Souvenez-vous, il y a quelque temps je vous parlais du livre Getting Real (notamment ici et ), et bien figurez-vous que ce livre est maintenant librement accessible en ligne : Getting Real.

Pour ceux qui se posent la question, il y est question dans ce livre d’une méthode de développement de services en ligne où pragmatisme, flexibilité, utilisabilité et interfaces riches se côtoient.

Premiers tests utilisateurs filmés de la Wii

Alors que la date de commercialisation de la Playstation 3 est sans cesse repoussée, Nintendo poursuit tranquillement sa campagne d’évangélisation de sa Wii. Pourquoi avoir besoin d’évangéliser une console ? Tout simplement parce que Nintendo a décidé de frapper un grand coup et de proposer une expérience de jeux révolutionnaire à l’aide d’une manette qui fonctionne un peu comme un nunchaku. Un nuchaku ? Oui je sais, c’est un peu dur à comprendre…

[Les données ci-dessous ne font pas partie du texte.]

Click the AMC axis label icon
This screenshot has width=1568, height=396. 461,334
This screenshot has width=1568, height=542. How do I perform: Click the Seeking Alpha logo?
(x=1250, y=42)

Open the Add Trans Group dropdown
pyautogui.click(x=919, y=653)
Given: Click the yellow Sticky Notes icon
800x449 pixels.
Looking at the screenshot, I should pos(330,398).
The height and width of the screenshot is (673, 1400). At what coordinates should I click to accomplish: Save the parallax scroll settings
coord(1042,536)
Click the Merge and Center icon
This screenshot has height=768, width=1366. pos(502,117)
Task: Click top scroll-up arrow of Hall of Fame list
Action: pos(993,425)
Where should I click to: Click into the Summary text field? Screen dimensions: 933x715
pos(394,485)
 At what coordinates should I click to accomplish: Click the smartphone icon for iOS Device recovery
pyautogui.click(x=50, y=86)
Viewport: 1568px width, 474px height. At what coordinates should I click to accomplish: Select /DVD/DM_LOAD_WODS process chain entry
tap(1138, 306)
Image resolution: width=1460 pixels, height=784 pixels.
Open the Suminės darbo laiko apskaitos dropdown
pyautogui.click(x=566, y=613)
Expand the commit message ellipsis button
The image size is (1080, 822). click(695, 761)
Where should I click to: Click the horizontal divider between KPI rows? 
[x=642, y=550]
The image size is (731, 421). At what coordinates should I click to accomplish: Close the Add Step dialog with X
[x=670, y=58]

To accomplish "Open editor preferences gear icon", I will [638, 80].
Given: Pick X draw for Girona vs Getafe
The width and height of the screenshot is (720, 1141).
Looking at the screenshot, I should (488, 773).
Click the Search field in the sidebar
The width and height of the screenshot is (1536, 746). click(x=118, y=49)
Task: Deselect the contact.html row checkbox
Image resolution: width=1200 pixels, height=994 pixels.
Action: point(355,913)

La future manette de la Wii

Voilà pourquoi sont maintenant disponibles sur le site de la Wii une série de vidéos qui mettent en scène des utilisateurs qui testent le système pour la première fois :

Un joueur de Wii

C’est à la fois instructif et très amusant à regarder.

Netvibes 2.0 ?

Je ne sais pas pour vous, mais passés les premiers jours d’utilisation des pages d’accueil personnalisables de type Netvibes, Webwag et cie, on ne sait plus très bien quoi rajouter et ça devient vite le bazar.

Alors oui je sais il existe des systèmes d’onglets thématiques collaboratifs comme le Netvibes Ecosystem mais ça reste encore un peu contre-intuitif, surtout pour quelqu’un qui n’a pas encore ses petites habitudes de consommation de l’internet (et qui ne sait pas où placer les petites boi-boites).

Et bien figurez-vous que je suis tombé récemment sur deux initiatives de pages d’accueil personnalisables thématiques :

  • SaneBull, une page d’accueil personnalisable dédiée à la finance où vous pouvez suivre en quasi-temps réel les évolutions des principales places financières, des indices, des devises, et de tout un tas d’actions ;
  • Isabont, une page d’accueil personnalisable dédiée à la recherche d’emploi où vous pouvez consulter les blogs d’emplois, gérer vos listes de candidatures, votre bibliothèque de CV / lettres de motivation, planifier vos prochains entretiens d’embauche…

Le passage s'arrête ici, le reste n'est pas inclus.